The stack itself doesn't represent a data structure; it sits on top of a data structure and adapts its usage by limiting, modifying, or extending its functions. The following is a simple declaration of the Vector class representing a one-dimensional array of integers:
class Vector {
public:
Vector();
Vector(const Vector&);
Vector(Vector&&);
Vector& operator=(const Vector&);
Vector& operator=(Vector&&);
~Vector();
public:
void push_back(int value);
void insert(int index, int value);
void remove(int index);
int operator[](int index);
int size() const;
int capacity() const;
private:
int size_;
int capacity_;
int* array_;
};
The preceding Vector is not an STL-compatible container with random access iterator support; it contains the bare minimum for a dynamically increasing array. It can be declared and used in the following way:
Vector v;
v.push_back(4);
v.push_back(5);
v[1] = 2;
While the Vector class provides operator[], which allows us to access any of its items randomly, the Stack prohibits random accesses. The Stack provides push and pop operations so that we can insert a value into its underlying data structure and fetch the value, respectively:
class Stack : private Vector {
public:
// constructors, assignment operators and the destructor are omitted for brevity
void push(int value) {
push_back(value);
}
int pop() {
int value{this[size() - 1]};
remove(size() - 1);
return value;
}
};
The Stack can be used in the following way:
Stack s;
s.push(5);
s.push(6);
s.push(3);
std::cout << s.pop(); // outputs 3
std::cout << s.pop(); // outputs 6
s[2] = 42; // compile error, the Stack has no publicly available operator[] defined
The stack adapts the Vector and provides two member functions so that we can access it. Private inheritance allows us to use the full capabilities of the Vector and hide the inheritance information from the Stack users. What if we want to inherit the Stack to create an advanced version of it? Let's say the AdvancedStack class provides the min() function, which returns the minimum value contained in the stack in constant time.

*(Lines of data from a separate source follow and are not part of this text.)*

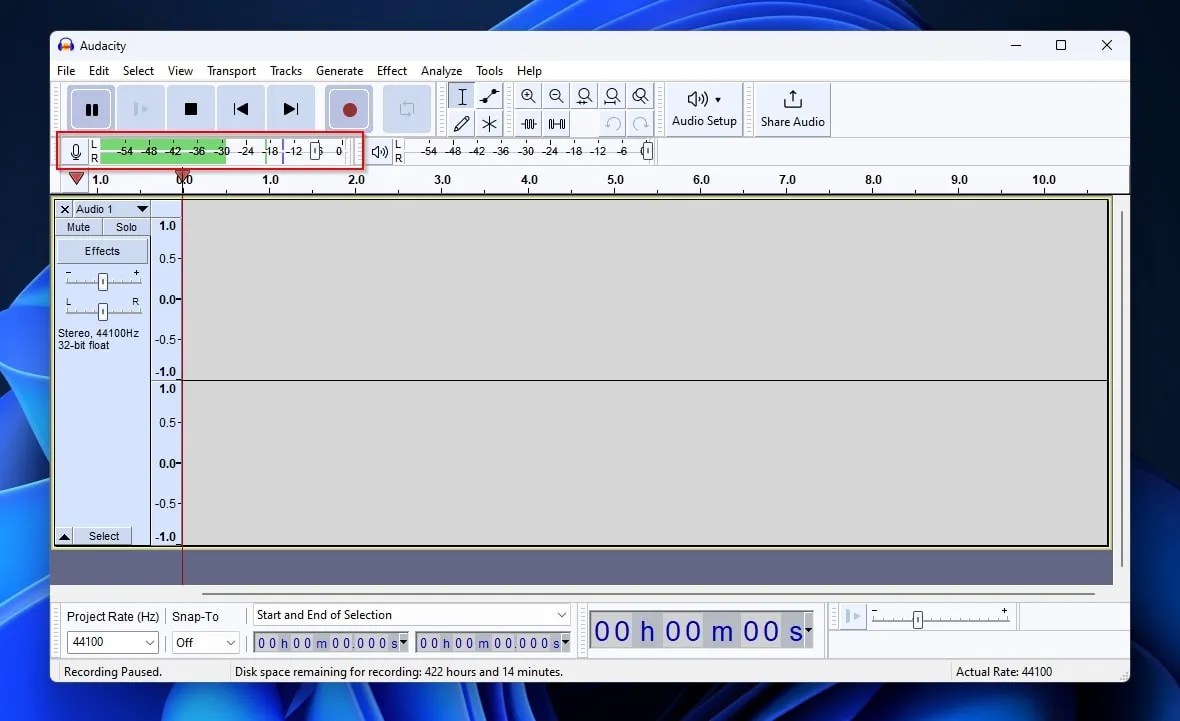Solo the Audio 1 track
Viewport: 1180px width, 721px height.
125,227

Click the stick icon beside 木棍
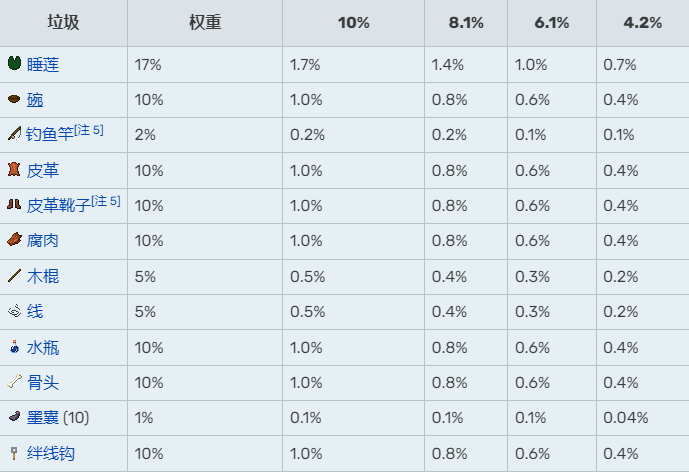coord(15,276)
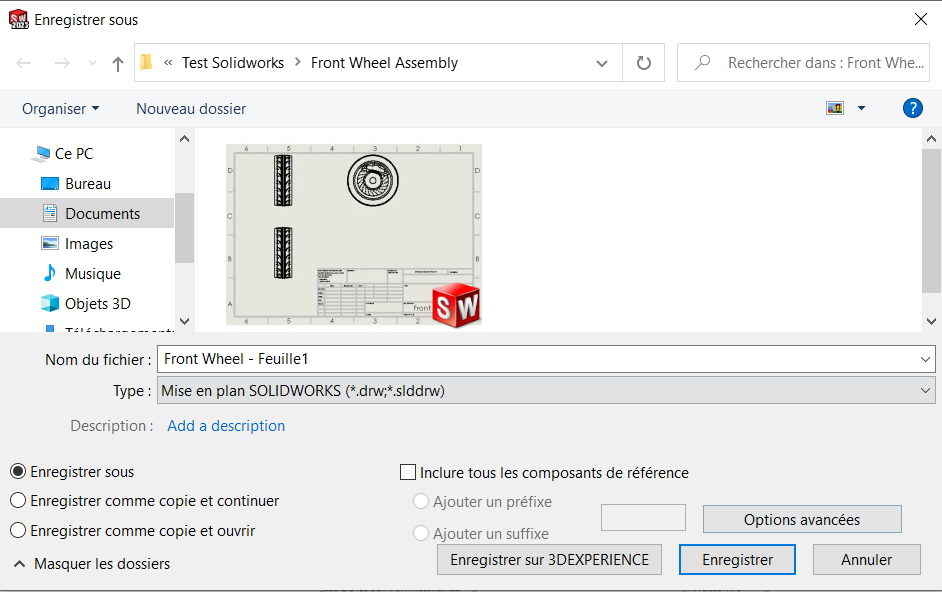Open the Organiser menu

[60, 108]
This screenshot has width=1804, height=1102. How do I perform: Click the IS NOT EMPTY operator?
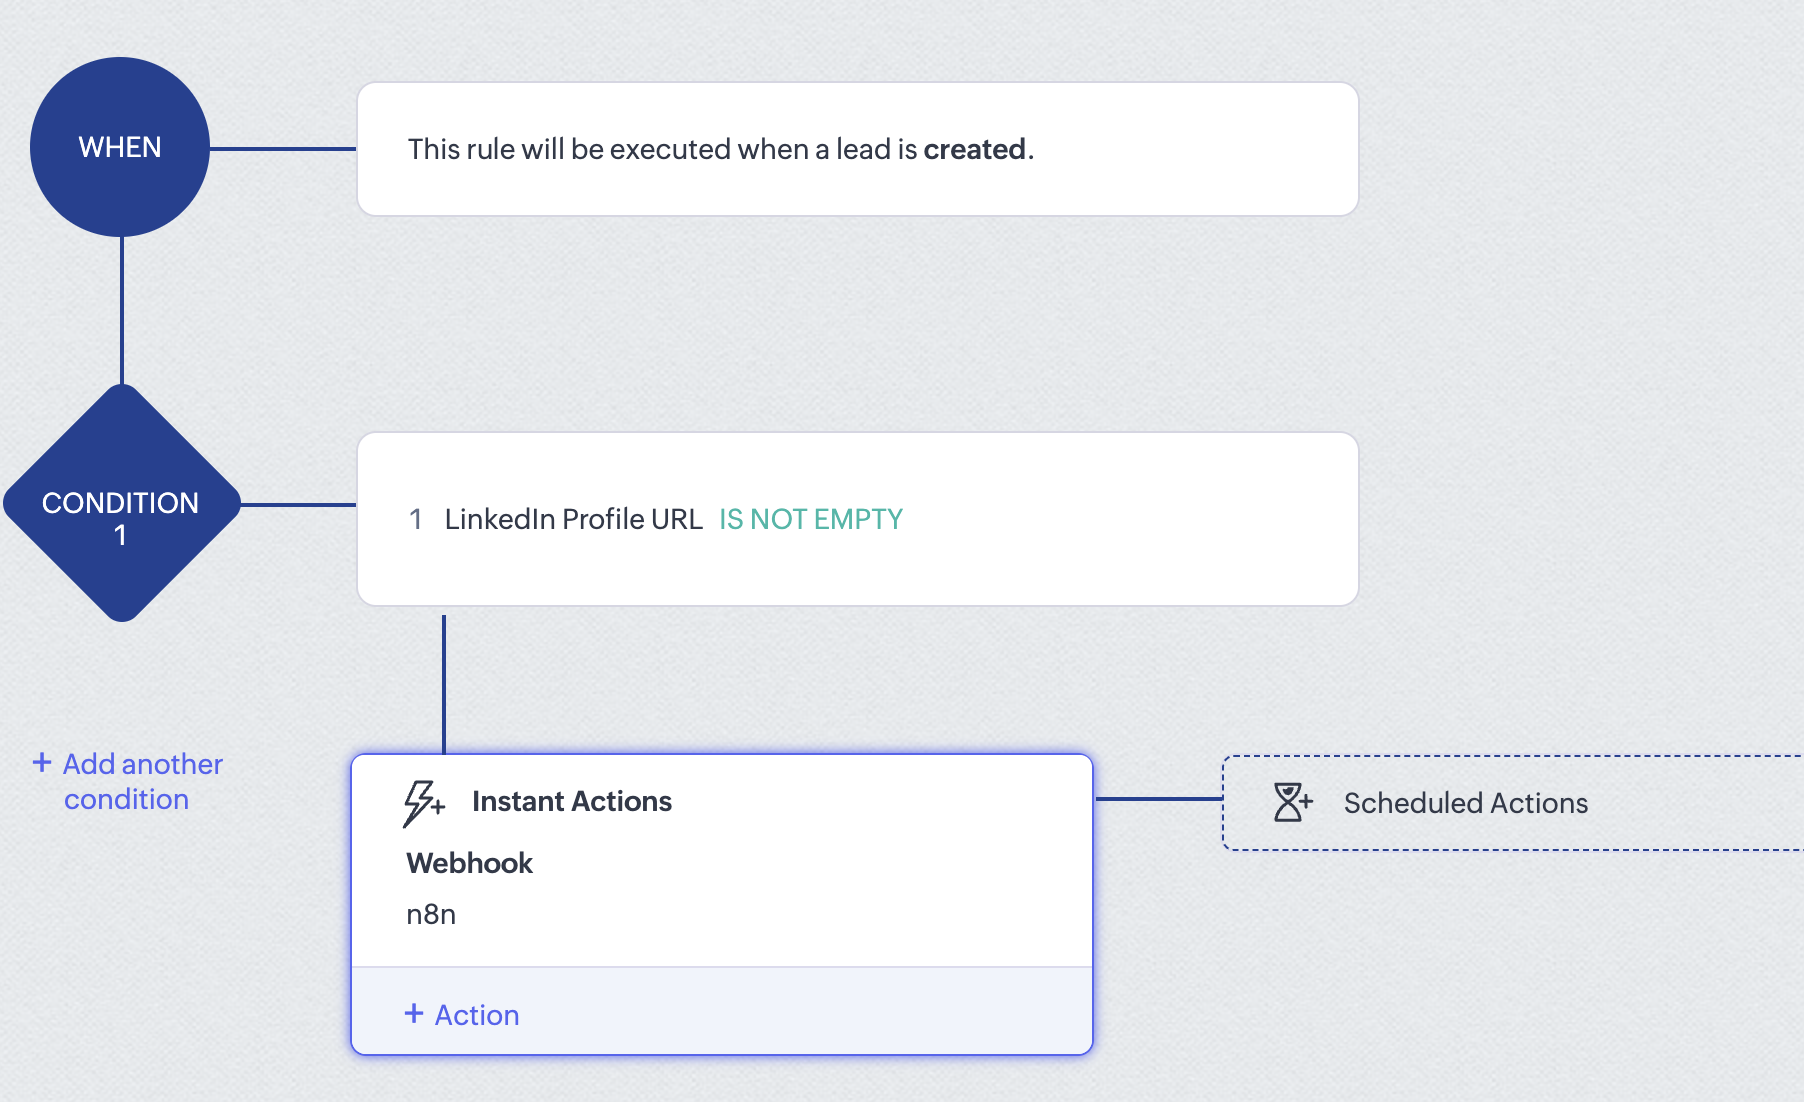(x=810, y=519)
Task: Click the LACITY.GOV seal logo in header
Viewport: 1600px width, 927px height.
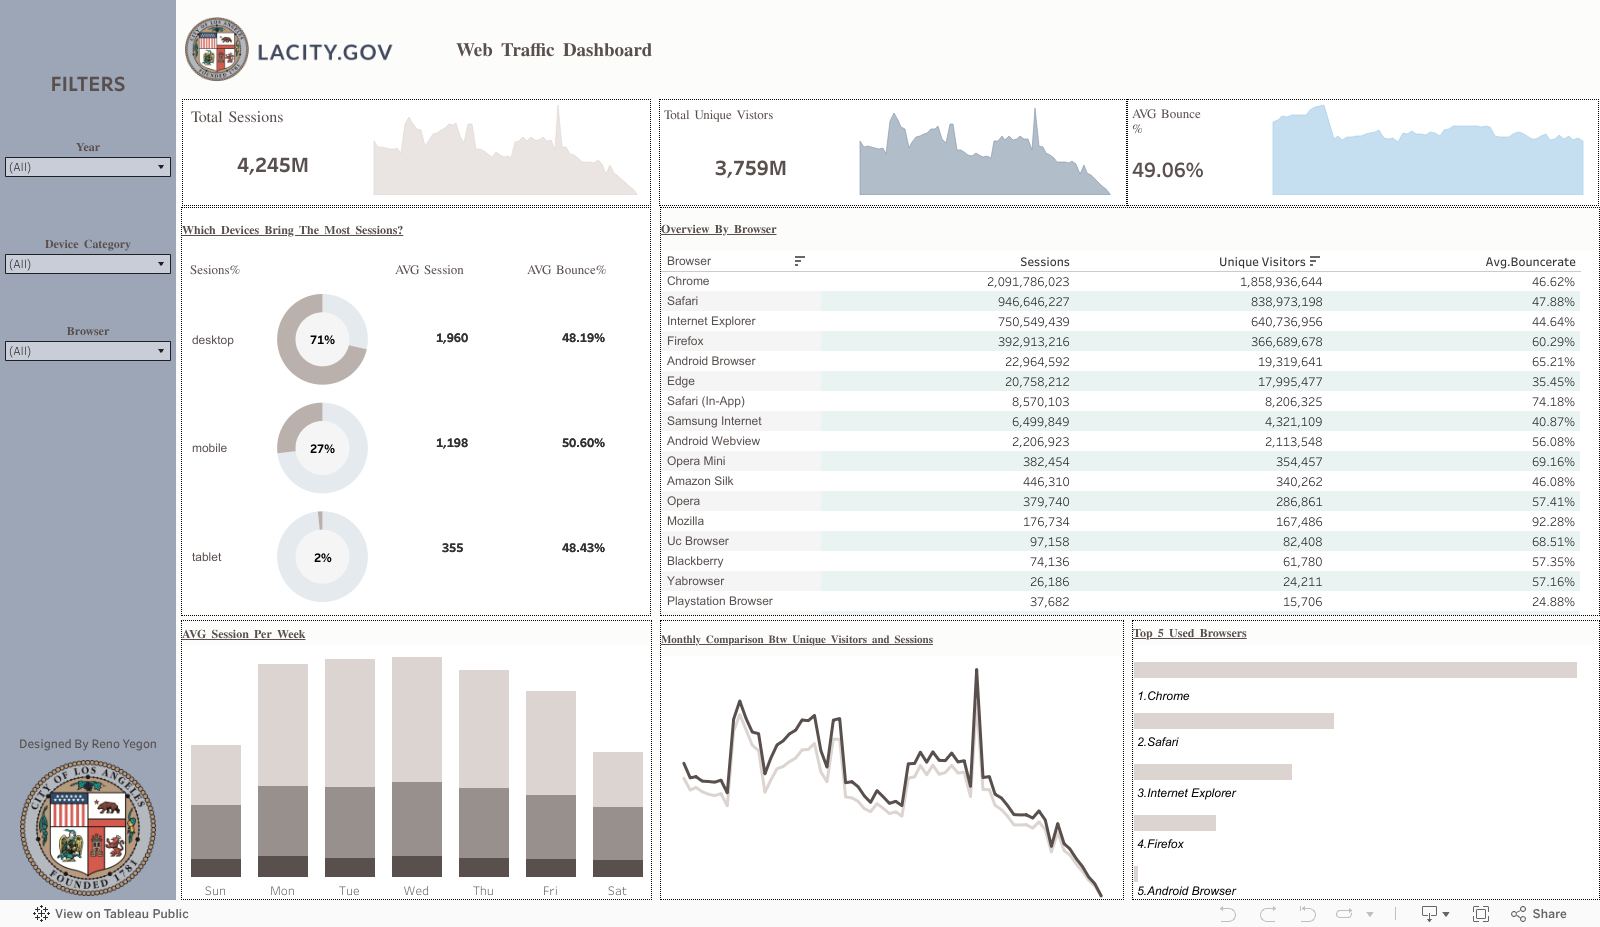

The private inheritance prohibits the AdvancedStack so that it uses the public interface of the Vector, so we need a way to allow the Stack subclasses to use its base class, but hide the base class' existence from class users. Protected inheritance serves that goal, as shown in the following coe:
class Stack : protected Vector {
// code omitted for brevity
};
class AdvancedStack : public Stack {
// can use the Vector
};
By inheriting the Stack from the Vector, we allow the subclass of the Stack to use the Vector public interface. But the users of both the Stack and AdvancedStack won't be able to access them as a Vector.